--- Stored items from a collection ---
┄┄┄┄┄┄┄┄┄┄┄┄┄┄┄┄┄┄┄┄

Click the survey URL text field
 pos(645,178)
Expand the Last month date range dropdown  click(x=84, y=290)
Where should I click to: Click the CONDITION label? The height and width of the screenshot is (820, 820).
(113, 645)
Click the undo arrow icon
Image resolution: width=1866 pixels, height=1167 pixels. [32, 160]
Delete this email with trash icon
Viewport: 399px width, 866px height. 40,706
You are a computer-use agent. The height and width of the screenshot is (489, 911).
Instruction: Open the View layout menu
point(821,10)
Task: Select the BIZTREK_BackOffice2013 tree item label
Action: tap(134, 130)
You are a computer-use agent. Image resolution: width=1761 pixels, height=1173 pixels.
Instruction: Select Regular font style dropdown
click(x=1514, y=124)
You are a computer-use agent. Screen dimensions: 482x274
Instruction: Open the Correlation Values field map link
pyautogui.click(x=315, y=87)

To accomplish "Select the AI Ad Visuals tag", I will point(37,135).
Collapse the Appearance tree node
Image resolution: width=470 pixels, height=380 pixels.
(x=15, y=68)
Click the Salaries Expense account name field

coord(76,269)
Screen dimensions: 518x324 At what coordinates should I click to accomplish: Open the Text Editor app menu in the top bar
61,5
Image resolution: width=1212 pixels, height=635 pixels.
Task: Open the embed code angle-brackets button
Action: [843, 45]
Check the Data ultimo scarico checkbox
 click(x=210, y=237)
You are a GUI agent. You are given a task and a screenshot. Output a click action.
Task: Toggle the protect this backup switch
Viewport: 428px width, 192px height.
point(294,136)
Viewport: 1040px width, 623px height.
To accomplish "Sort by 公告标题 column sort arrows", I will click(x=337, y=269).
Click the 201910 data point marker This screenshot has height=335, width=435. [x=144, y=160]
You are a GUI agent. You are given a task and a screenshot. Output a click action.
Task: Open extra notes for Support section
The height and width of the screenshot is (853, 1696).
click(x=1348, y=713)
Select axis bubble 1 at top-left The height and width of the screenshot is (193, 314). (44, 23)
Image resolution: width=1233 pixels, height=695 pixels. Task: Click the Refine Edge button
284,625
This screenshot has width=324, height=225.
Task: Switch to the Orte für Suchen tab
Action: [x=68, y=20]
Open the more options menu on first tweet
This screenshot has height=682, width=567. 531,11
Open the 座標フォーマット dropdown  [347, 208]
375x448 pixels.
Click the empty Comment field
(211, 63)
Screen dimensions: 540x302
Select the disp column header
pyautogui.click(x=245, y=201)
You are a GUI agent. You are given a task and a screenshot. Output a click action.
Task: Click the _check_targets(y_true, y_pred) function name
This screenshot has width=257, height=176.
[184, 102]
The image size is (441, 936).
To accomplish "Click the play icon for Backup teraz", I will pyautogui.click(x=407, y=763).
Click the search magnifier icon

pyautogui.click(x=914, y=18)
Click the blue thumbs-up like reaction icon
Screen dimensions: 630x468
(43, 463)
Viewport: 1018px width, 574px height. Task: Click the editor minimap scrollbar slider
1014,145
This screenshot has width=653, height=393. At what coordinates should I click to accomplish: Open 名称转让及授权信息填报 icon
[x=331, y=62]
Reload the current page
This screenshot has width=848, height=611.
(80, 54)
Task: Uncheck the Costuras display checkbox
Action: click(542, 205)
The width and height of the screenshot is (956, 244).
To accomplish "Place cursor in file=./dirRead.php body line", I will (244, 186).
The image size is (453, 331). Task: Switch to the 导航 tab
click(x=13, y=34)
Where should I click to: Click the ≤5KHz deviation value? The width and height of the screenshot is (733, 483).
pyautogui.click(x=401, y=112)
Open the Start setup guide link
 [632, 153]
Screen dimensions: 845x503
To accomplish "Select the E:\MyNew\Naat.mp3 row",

┄┄┄┄┄┄┄┄┄┄┄┄┄┄┄┄┄┄┄┄

--- Task requirements ---
Convert every one of the rows above into a JSON list of strings, one string per line, leaving out the blank lines.

--- Output of the task ---
[
  "Click the survey URL text field",
  " pos(645,178)",
  "Expand the Last month date range dropdown  click(x=84, y=290)",
  "Where should I click to: Click the CONDITION label? The height and width of the screenshot is (820, 820).",
  "(113, 645)",
  "Click the undo arrow icon",
  "Image resolution: width=1866 pixels, height=1167 pixels. [32, 160]",
  "Delete this email with trash icon",
  "Viewport: 399px width, 866px height. 40,706",
  "You are a computer-use agent. The height and width of the screenshot is (489, 911).",
  "Instruction: Open the View layout menu",
  "point(821,10)",
  "Task: Select the BIZTREK_BackOffice2013 tree item label",
  "Action: tap(134, 130)",
  "You are a computer-use agent. Image resolution: width=1761 pixels, height=1173 pixels.",
  "Instruction: Select Regular font style dropdown",
  "click(x=1514, y=124)",
  "You are a computer-use agent. Screen dimensions: 482x274",
  "Instruction: Open the Correlation Values field map link",
  "pyautogui.click(x=315, y=87)",
  "To accomplish \"Select the AI Ad Visuals tag\", I will point(37,135).",
  "Collapse the Appearance tree node",
  "Image resolution: width=470 pixels, height=380 pixels.",
  "(x=15, y=68)",
  "Click the Salaries Expense account name field",
  "coord(76,269)",
  "Screen dimensions: 518x324 At what coordinates should I click to accomplish: Open the Text Editor app menu in the top bar",
  "61,5",
  "Image resolution: width=1212 pixels, height=635 pixels.",
  "Task: Open the embed code angle-brackets button",
  "Action: [843, 45]",
  "Check the Data ultimo scarico checkbox",
  " click(x=210, y=237)",
  "You are a GUI agent. You are given a task and a screenshot. Output a click action.",
  "Task: Toggle the protect this backup switch",
  "Viewport: 428px width, 192px height.",
  "point(294,136)",
  "Viewport: 1040px width, 623px height.",
  "To accomplish \"Sort by 公告标题 column sort arrows\", I will click(x=337, y=269).",
  "Click the 201910 data point marker This screenshot has height=335, width=435. [x=144, y=160]",
  "You are a GUI agent. You are given a task and a screenshot. Output a click action.",
  "Task: Open extra notes for Support section",
  "The height and width of the screenshot is (853, 1696).",
  "click(x=1348, y=713)",
  "Select axis bubble 1 at top-left The height and width of the screenshot is (193, 314). (44, 23)",
  "Image resolution: width=1233 pixels, height=695 pixels. Task: Click the Refine Edge button",
  "284,625",
  "This screenshot has width=324, height=225.",
  "Task: Switch to the Orte für Suchen tab",
  "Action: [x=68, y=20]",
  "Open the more options menu on first tweet",
  "This screenshot has height=682, width=567. 531,11",
  "Open the 座標フォーマット dropdown  [347, 208]",
  "375x448 pixels.",
  "Click the empty Comment field",
  "(211, 63)",
  "Screen dimensions: 540x302",
  "Select the disp column header",
  "pyautogui.click(x=245, y=201)",
  "You are a GUI agent. You are given a task and a screenshot. Output a click action.",
  "Task: Click the _check_targets(y_true, y_pred) function name",
  "This screenshot has width=257, height=176.",
  "[184, 102]",
  "The image size is (441, 936).",
  "To accomplish \"Click the play icon for Backup teraz\", I will pyautogui.click(x=407, y=763).",
  "Click the search magnifier icon",
  "pyautogui.click(x=914, y=18)",
  "Click the blue thumbs-up like reaction icon",
  "Screen dimensions: 630x468",
  "(43, 463)",
  "Viewport: 1018px width, 574px height. Task: Click the editor minimap scrollbar slider",
  "1014,145",
  "This screenshot has width=653, height=393. At what coordinates should I click to accomplish: Open 名称转让及授权信息填报 icon",
  "[x=331, y=62]",
  "Reload the current page",
  "This screenshot has width=848, height=611.",
  "(80, 54)",
  "Task: Uncheck the Costuras display checkbox",
  "Action: click(542, 205)",
  "The width and height of the screenshot is (956, 244).",
  "To accomplish \"Place cursor in file=./dirRead.php body line\", I will (244, 186).",
  "The image size is (453, 331). Task: Switch to the 导航 tab",
  "click(x=13, y=34)",
  "Where should I click to: Click the ≤5KHz deviation value? The width and height of the screenshot is (733, 483).",
  "pyautogui.click(x=401, y=112)",
  "Open the Start setup guide link",
  " [632, 153]",
  "Screen dimensions: 845x503",
  "To accomplish \"Select the E:\\MyNew\\Naat.mp3 row\","
]